----- DATA PROVIDED
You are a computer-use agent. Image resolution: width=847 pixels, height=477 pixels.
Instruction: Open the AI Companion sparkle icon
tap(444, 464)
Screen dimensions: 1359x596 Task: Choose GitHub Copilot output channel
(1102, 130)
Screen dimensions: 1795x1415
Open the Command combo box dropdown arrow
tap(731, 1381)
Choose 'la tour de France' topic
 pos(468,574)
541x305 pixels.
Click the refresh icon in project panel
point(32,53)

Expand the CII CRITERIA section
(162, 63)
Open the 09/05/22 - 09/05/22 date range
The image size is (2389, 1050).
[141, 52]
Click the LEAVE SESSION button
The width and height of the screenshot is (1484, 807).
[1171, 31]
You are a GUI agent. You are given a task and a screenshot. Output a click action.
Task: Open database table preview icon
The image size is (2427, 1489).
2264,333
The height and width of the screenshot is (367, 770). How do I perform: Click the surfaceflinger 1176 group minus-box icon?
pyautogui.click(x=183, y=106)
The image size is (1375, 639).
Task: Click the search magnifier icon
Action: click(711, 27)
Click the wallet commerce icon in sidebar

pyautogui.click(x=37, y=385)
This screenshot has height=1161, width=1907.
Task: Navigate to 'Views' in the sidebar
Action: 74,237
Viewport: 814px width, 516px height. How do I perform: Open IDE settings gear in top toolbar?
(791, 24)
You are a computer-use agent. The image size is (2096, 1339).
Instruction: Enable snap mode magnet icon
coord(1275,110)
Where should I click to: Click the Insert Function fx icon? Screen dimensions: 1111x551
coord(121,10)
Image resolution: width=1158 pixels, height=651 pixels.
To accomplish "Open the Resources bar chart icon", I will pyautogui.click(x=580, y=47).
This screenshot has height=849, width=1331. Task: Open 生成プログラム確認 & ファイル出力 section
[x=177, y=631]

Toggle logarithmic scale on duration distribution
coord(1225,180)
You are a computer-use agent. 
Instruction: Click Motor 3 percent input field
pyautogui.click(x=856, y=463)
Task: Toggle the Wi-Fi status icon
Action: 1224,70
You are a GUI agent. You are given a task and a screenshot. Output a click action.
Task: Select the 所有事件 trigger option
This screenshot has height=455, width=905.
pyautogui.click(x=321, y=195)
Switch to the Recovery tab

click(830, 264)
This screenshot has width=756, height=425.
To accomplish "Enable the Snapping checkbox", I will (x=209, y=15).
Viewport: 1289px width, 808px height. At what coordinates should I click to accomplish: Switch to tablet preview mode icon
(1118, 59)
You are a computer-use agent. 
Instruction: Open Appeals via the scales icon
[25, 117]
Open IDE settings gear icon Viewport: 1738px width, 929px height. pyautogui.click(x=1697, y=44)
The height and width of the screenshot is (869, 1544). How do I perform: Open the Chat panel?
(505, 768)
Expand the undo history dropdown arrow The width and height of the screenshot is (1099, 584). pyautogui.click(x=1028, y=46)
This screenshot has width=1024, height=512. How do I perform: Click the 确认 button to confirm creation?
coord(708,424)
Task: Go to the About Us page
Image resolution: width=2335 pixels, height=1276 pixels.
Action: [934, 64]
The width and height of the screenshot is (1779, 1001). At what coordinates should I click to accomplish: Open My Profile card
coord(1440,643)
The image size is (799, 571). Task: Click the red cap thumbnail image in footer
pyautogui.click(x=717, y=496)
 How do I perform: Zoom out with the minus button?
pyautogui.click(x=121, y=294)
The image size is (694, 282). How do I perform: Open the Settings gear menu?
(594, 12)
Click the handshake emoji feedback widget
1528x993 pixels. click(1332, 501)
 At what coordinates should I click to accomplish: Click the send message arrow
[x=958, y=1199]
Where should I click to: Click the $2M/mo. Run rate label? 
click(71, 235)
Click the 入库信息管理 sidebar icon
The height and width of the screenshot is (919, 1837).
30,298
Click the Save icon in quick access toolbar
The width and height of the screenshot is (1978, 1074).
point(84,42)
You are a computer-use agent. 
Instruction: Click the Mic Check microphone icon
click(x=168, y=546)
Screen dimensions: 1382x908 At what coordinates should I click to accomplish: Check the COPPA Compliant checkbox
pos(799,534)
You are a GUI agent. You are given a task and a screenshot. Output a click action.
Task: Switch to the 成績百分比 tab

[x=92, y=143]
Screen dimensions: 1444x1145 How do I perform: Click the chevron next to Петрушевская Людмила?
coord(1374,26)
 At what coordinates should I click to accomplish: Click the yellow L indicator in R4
----------
The output should be exactly the lines above from the line containing "The image size is (694, 282)." to the line containing "Click the 入库信息管理 sidebar icon", inclusive, with no other lines.

> **ANSWER FOR THIS EXERCISE**
The image size is (694, 282). How do I perform: Open the Settings gear menu?
(594, 12)
Click the handshake emoji feedback widget
1528x993 pixels. click(1332, 501)
 At what coordinates should I click to accomplish: Click the send message arrow
[x=958, y=1199]
Where should I click to: Click the $2M/mo. Run rate label? 
click(71, 235)
Click the 入库信息管理 sidebar icon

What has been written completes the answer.